**THE PROBLEM**
Rewrite all the entries below as a Markdown table with two columns, No. and Line, giving each row a number and skipping any blank lines.

# RECORDS SUPPLIED start

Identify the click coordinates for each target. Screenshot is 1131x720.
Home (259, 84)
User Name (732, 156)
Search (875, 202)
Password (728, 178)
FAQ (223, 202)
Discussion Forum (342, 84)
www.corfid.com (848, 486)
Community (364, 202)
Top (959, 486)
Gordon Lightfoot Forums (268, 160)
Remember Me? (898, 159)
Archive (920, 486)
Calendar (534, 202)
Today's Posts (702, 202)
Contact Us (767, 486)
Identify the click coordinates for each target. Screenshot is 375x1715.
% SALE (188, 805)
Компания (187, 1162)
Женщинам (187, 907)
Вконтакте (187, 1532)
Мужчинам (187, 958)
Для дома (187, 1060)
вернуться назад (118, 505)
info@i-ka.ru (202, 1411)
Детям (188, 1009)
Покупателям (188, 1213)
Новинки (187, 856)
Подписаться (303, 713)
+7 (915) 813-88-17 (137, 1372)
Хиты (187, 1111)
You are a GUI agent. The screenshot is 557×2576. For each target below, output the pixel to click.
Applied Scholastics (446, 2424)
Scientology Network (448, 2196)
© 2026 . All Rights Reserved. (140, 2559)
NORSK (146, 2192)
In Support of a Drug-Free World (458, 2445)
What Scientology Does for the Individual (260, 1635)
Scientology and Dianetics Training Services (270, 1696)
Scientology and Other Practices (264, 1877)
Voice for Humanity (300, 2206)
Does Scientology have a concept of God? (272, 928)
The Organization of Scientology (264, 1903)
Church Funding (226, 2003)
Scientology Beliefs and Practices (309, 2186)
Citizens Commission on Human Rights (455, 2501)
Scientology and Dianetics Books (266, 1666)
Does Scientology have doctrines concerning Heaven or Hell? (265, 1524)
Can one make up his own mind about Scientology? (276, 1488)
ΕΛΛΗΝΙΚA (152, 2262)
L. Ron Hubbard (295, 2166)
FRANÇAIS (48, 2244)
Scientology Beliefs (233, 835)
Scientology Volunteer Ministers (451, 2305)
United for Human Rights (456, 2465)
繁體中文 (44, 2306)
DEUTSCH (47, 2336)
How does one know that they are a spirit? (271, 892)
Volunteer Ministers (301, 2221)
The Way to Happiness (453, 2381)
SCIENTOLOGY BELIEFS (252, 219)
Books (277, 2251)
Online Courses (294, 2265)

# RECORDS SUPPLIED end

**THE COMPLETED TASK**
| No. | Line |
|---|---|
| 1 | Identify the click coordinates for each target. Screenshot is 1131x720. |
| 2 | Home (259, 84) |
| 3 | User Name (732, 156) |
| 4 | Search (875, 202) |
| 5 | Password (728, 178) |
| 6 | FAQ (223, 202) |
| 7 | Discussion Forum (342, 84) |
| 8 | www.corfid.com (848, 486) |
| 9 | Community (364, 202) |
| 10 | Top (959, 486) |
| 11 | Gordon Lightfoot Forums (268, 160) |
| 12 | Remember Me? (898, 159) |
| 13 | Archive (920, 486) |
| 14 | Calendar (534, 202) |
| 15 | Today's Posts (702, 202) |
| 16 | Contact Us (767, 486) |
| 17 | Identify the click coordinates for each target. Screenshot is 375x1715. |
| 18 | % SALE (188, 805) |
| 19 | Компания (187, 1162) |
| 20 | Женщинам (187, 907) |
| 21 | Вконтакте (187, 1532) |
| 22 | Мужчинам (187, 958) |
| 23 | Для дома (187, 1060) |
| 24 | вернуться назад (118, 505) |
| 25 | info@i-ka.ru (202, 1411) |
| 26 | Детям (188, 1009) |
| 27 | Покупателям (188, 1213) |
| 28 | Новинки (187, 856) |
| 29 | Подписаться (303, 713) |
| 30 | +7 (915) 813-88-17 (137, 1372) |
| 31 | Хиты (187, 1111) |
| 32 | You are a GUI agent. The screenshot is 557×2576. For each target below, output the pixel to click. |
| 33 | Applied Scholastics (446, 2424) |
| 34 | Scientology Network (448, 2196) |
| 35 | © 2026 . All Rights Reserved. (140, 2559) |
| 36 | NORSK (146, 2192) |
| 37 | In Support of a Drug-Free World (458, 2445) |
| 38 | What Scientology Does for the Individual (260, 1635) |
| 39 | Scientology and Dianetics Training Services (270, 1696) |
| 40 | Scientology and Other Practices (264, 1877) |
| 41 | Voice for Humanity (300, 2206) |
| 42 | Does Scientology have a concept of God? (272, 928) |
| 43 | The Organization of Scientology (264, 1903) |
| 44 | Church Funding (226, 2003) |
| 45 | Scientology Beliefs and Practices (309, 2186) |
| 46 | Citizens Commission on Human Rights (455, 2501) |
| 47 | Scientology and Dianetics Books (266, 1666) |
| 48 | Does Scientology have doctrines concerning Heaven or Hell? (265, 1524) |
| 49 | Can one make up his own mind about Scientology? (276, 1488) |
| 50 | ΕΛΛΗΝΙΚA (152, 2262) |
| 51 | L. Ron Hubbard (295, 2166) |
| 52 | FRANÇAIS (48, 2244) |
| 53 | Scientology Beliefs (233, 835) |
| 54 | Scientology Volunteer Ministers (451, 2305) |
| 55 | United for Human Rights (456, 2465) |
| 56 | 繁體中文 (44, 2306) |
| 57 | DEUTSCH (47, 2336) |
| 58 | How does one know that they are a spirit? (271, 892) |
| 59 | Volunteer Ministers (301, 2221) |
| 60 | The Way to Happiness (453, 2381) |
| 61 | SCIENTOLOGY BELIEFS (252, 219) |
| 62 | Books (277, 2251) |
| 63 | Online Courses (294, 2265) |